◆ Directions ◆
Continue the travel account of Mechelen's cathedral tower and its carillons from the point at which it stops.

◆ Article ◆
_ _ _

Join a tour guide, who will have possession of the key to unlock the various doors and passages of the venerable tower. The interior contains two carillons, which along with the tower are the pride and joy of Mechelen. The first carillon with 49 chimes was created in 1674. The second carillon was added in 1981 with the same number of bells. During my visit we were introduced to a young carillon player from Russia. He was here to practice his own carillon composition, which he was scheduled to perform in a concert the following day. It was interesting to see the musician at work, playing the complex instrument along. This facility also had a few automated devices for playing the carillon at certain appointed times of the day. Look at the massive bells, and stick your head in one if you dare (not while one is ringing!).
Once you have completed the exhausting climb of 508 steps, you will be richly rewarded with spectacular scenery of Mechelen. The town is compact, so you will basically see everything that you want from the lookout platform. It was very windy and drizzly during my visit, but that did not dampen my excitement of being at this elevated perch. Take lots of photos to capture these spectacular panoramic views.
There are carillon recitals on Saturdays, Sundays and Mondays, with a bonus Monday night special during the summer. Check with the tourism office for the schedule of the guided visits to the cathedral tower, as you cannot go on your own.
From journal Bill in Belgium - MECHELEN (side trip from Antwerp)
The width of the tower is as wide as the 12th Century nave of the cathedral. The tower and church interior merge practically unnoticeably to form an uninterrupted space. The length of the cathedral is 325 feet, barely longer than the height of the tower. The interiors reach the height of 92 feet. After a fire in 1342, an ambulatory and an apse with seven radiating chapels were added to the body of the cathedral, which was finished in 1375.

_ _ _

◆ Dataset section ◆
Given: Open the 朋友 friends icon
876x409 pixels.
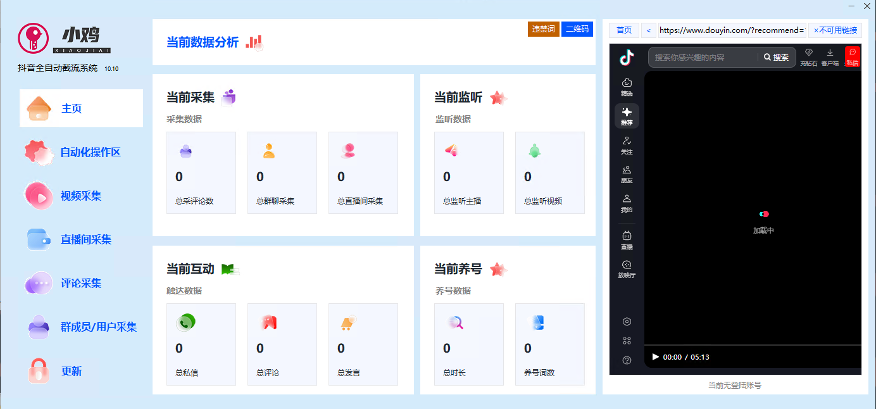Looking at the screenshot, I should click(x=626, y=174).
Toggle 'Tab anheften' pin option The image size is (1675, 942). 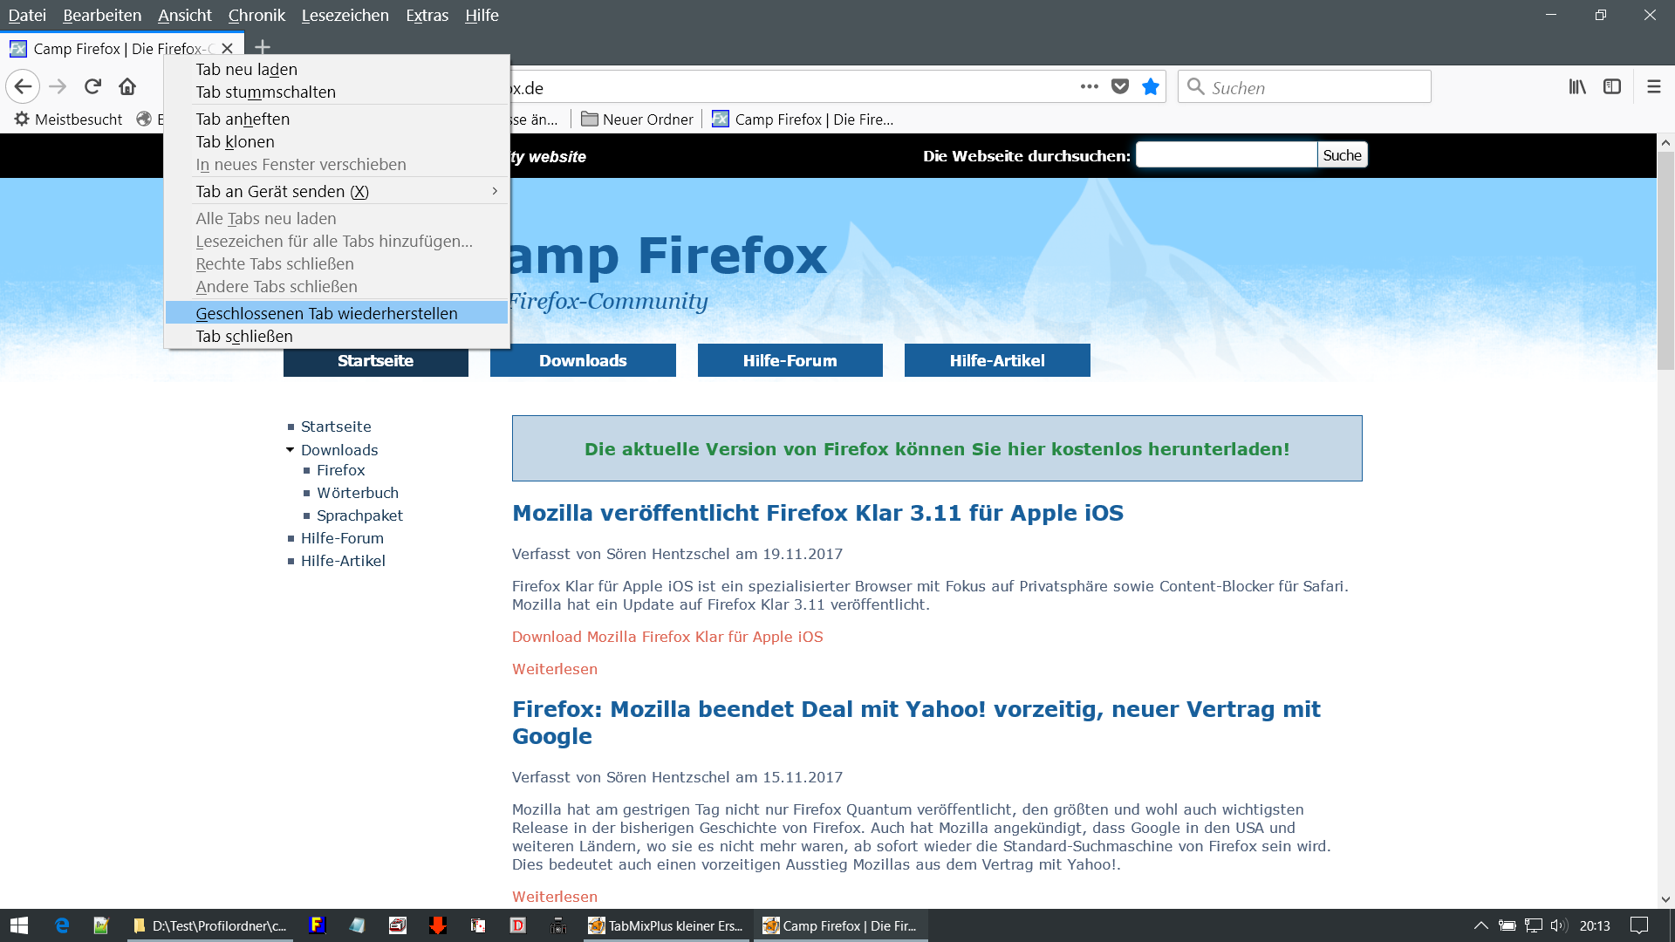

_ _ _

◆ Reply ◆
The 18th Century Rococo pulpit by Michel Vervoort features a fig tree with Adam and Eve, along with a variety of carved images of "good" (pelican) and "bad" (snake) animals. Columns in the nave are marked by statues of the apostles, which were sculpted in 1774. Perhaps the most notable artwork in the cathedral is the 1627 painting of the "Crucifixion" by Van Dyck, located in the south transept.
Admire the fascinating collection of paintings in the back gallery celebrating the life and times of St. Rumbold. Each of the images was restored to a good state of preservation after a long campaign. The intended goal was not to guess at what the full images may have looked like, but to restore what was actually remaining of each work in the series. Therefore many gaps and holes exist, but there is enough imagery to convey the story of St. Rumbold well enough. These are not the finest paintings around, but the whole ensemble acts as a brilliant example of religious storytelling. Visitors will appreciate the overall morals of this epic sage: that good wins over evil, crime does not pay, and other good stuff like that.
Entrance to the cathedral is free, but there is a fee for the tower tour.